Wednesday, February 17, 2010
High Definition Alopecia
Male pattern baldness terrified him so much so that he lost his ability to leave the house for three months. Well, not so much a house but a shack. In the middle of the woods. With no windows. Painted blood red. And not so much three months as three decades. His monthly shower under the bucket which doubled as a latrine had given him a dooming conclusion that rocked his already fragile demeanor. The ever increasing clumps of hair hemorrhaging from his scalp convinced him he would never be the stallion of pride and justice he had sought to be. Testosterone would never drip from his Burt Reynolds-esque mustache as he mounted a steed while carefully, yet decisively, remoulding his quaff of pure masculinity. He was wasting away. His hogs couldn't even stand up anymore. The well wasn't drawing water anymore. His dogs were all foamed at the mouth. His whip had lost it's crack. And this was the worst of it all: His Blu-Ray player had mysteriously stopped working.
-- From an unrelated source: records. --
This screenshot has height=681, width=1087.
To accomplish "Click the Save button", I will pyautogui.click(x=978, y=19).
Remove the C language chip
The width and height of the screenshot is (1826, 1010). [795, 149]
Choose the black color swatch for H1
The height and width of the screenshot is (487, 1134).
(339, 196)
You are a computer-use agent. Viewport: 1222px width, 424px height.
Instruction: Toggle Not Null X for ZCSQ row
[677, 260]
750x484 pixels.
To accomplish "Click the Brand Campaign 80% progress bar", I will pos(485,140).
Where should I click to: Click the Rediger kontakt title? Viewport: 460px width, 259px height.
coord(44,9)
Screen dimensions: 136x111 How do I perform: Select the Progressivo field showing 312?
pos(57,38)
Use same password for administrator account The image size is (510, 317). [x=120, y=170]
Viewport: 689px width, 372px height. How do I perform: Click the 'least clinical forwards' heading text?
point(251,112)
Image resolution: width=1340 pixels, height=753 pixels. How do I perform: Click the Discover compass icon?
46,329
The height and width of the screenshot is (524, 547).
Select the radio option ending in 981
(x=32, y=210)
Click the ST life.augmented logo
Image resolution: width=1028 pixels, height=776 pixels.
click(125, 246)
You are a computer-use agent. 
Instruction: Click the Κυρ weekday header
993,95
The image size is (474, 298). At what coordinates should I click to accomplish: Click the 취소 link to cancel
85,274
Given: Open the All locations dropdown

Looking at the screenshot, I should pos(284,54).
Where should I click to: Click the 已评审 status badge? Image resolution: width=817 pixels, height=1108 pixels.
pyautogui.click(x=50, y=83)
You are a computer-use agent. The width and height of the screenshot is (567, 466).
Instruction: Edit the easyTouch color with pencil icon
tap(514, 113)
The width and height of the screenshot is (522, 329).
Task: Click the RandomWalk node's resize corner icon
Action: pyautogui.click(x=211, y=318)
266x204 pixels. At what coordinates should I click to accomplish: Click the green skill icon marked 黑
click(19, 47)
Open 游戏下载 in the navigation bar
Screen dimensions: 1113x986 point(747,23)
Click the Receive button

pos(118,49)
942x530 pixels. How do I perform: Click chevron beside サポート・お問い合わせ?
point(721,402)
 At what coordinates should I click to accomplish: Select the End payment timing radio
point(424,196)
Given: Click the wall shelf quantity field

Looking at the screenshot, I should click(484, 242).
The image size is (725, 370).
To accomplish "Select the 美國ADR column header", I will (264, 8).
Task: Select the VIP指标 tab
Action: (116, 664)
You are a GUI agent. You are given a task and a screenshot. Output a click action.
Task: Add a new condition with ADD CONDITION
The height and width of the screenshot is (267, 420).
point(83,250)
He used to caress the buttons, getting so sensuous, to stave off the inevitable thoughts of total hairy abandon. But alas, the stripped wooden boards plastered of chipped pornography holding this room of solitude together could conceal no more. Laid bare; barren, sickly, and staring, the eye of the blu-ray will no longer lull him to sleep. He's like some sort of receding hairline off on the horizon; forever lost in a Rogaine commercial he'll never behold in HD again.